*** Supplied material ***
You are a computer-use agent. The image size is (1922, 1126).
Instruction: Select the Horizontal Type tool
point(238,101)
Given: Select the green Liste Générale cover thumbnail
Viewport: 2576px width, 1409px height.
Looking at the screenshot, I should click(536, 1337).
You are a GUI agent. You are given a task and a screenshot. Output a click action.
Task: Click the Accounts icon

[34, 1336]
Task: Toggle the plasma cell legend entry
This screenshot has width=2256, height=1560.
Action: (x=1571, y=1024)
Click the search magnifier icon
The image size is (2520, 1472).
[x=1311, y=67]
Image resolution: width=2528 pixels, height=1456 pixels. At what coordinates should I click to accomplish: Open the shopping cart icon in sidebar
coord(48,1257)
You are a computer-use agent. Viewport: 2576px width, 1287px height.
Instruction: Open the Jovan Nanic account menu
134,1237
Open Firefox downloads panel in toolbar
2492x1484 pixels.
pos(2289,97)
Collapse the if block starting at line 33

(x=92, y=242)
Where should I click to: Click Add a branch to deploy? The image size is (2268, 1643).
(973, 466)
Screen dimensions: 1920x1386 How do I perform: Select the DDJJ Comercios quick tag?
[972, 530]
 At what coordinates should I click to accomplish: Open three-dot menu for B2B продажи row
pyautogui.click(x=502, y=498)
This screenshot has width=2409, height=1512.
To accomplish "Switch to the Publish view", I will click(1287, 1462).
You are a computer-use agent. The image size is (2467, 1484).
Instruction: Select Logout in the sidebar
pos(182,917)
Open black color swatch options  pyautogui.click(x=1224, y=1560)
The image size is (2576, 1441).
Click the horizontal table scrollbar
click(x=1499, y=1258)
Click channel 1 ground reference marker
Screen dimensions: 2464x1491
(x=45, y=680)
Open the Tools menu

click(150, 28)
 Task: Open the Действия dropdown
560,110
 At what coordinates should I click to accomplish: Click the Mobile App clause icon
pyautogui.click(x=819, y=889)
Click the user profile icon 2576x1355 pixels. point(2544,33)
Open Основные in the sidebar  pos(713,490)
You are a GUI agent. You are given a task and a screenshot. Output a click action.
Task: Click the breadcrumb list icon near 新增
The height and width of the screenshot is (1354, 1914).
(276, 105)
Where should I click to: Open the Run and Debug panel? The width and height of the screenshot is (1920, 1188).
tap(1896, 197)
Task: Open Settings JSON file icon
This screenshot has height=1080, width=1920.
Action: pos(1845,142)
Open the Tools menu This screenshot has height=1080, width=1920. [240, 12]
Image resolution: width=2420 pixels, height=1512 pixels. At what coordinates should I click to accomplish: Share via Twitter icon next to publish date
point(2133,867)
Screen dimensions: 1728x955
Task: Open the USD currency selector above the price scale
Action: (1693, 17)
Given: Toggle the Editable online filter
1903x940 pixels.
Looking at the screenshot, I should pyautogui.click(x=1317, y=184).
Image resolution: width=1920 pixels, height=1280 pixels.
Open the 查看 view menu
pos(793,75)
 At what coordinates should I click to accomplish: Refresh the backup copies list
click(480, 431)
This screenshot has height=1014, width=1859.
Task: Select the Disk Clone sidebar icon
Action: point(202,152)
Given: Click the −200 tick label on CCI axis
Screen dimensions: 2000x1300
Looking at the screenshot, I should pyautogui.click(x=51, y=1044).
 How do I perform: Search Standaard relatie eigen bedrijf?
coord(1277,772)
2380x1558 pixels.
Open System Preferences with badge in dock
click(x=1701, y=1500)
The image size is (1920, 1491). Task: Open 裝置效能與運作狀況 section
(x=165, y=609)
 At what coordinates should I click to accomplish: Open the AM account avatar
***
**The task:** Print every record exactly, so that each word matches what is written above.

**Task answer:**
You are a computer-use agent. The image size is (1922, 1126).
Instruction: Select the Horizontal Type tool
point(238,101)
Given: Select the green Liste Générale cover thumbnail
Viewport: 2576px width, 1409px height.
Looking at the screenshot, I should click(536, 1337).
You are a GUI agent. You are given a task and a screenshot. Output a click action.
Task: Click the Accounts icon

[34, 1336]
Task: Toggle the plasma cell legend entry
This screenshot has width=2256, height=1560.
Action: (x=1571, y=1024)
Click the search magnifier icon
The image size is (2520, 1472).
[x=1311, y=67]
Image resolution: width=2528 pixels, height=1456 pixels. At what coordinates should I click to accomplish: Open the shopping cart icon in sidebar
coord(48,1257)
You are a computer-use agent. Viewport: 2576px width, 1287px height.
Instruction: Open the Jovan Nanic account menu
134,1237
Open Firefox downloads panel in toolbar
2492x1484 pixels.
pos(2289,97)
Collapse the if block starting at line 33

(x=92, y=242)
Where should I click to: Click Add a branch to deploy? The image size is (2268, 1643).
(973, 466)
Screen dimensions: 1920x1386 How do I perform: Select the DDJJ Comercios quick tag?
[972, 530]
 At what coordinates should I click to accomplish: Open three-dot menu for B2B продажи row
pyautogui.click(x=502, y=498)
This screenshot has width=2409, height=1512.
To accomplish "Switch to the Publish view", I will click(1287, 1462).
You are a computer-use agent. The image size is (2467, 1484).
Instruction: Select Logout in the sidebar
pos(182,917)
Open black color swatch options  pyautogui.click(x=1224, y=1560)
The image size is (2576, 1441).
Click the horizontal table scrollbar
click(x=1499, y=1258)
Click channel 1 ground reference marker
Screen dimensions: 2464x1491
(x=45, y=680)
Open the Tools menu

click(150, 28)
 Task: Open the Действия dropdown
560,110
 At what coordinates should I click to accomplish: Click the Mobile App clause icon
pyautogui.click(x=819, y=889)
Click the user profile icon 2576x1355 pixels. point(2544,33)
Open Основные in the sidebar  pos(713,490)
You are a GUI agent. You are given a task and a screenshot. Output a click action.
Task: Click the breadcrumb list icon near 新增
The height and width of the screenshot is (1354, 1914).
(276, 105)
Where should I click to: Open the Run and Debug panel? The width and height of the screenshot is (1920, 1188).
tap(1896, 197)
Task: Open Settings JSON file icon
This screenshot has height=1080, width=1920.
Action: pos(1845,142)
Open the Tools menu This screenshot has height=1080, width=1920. [240, 12]
Image resolution: width=2420 pixels, height=1512 pixels. At what coordinates should I click to accomplish: Share via Twitter icon next to publish date
point(2133,867)
Screen dimensions: 1728x955
Task: Open the USD currency selector above the price scale
Action: (1693, 17)
Given: Toggle the Editable online filter
1903x940 pixels.
Looking at the screenshot, I should pyautogui.click(x=1317, y=184).
Image resolution: width=1920 pixels, height=1280 pixels.
Open the 查看 view menu
pos(793,75)
 At what coordinates should I click to accomplish: Refresh the backup copies list
click(480, 431)
This screenshot has height=1014, width=1859.
Task: Select the Disk Clone sidebar icon
Action: point(202,152)
Given: Click the −200 tick label on CCI axis
Screen dimensions: 2000x1300
Looking at the screenshot, I should pyautogui.click(x=51, y=1044).
 How do I perform: Search Standaard relatie eigen bedrijf?
coord(1277,772)
2380x1558 pixels.
Open System Preferences with badge in dock
click(x=1701, y=1500)
The image size is (1920, 1491). Task: Open 裝置效能與運作狀況 section
(x=165, y=609)
 At what coordinates should I click to accomplish: Open the AM account avatar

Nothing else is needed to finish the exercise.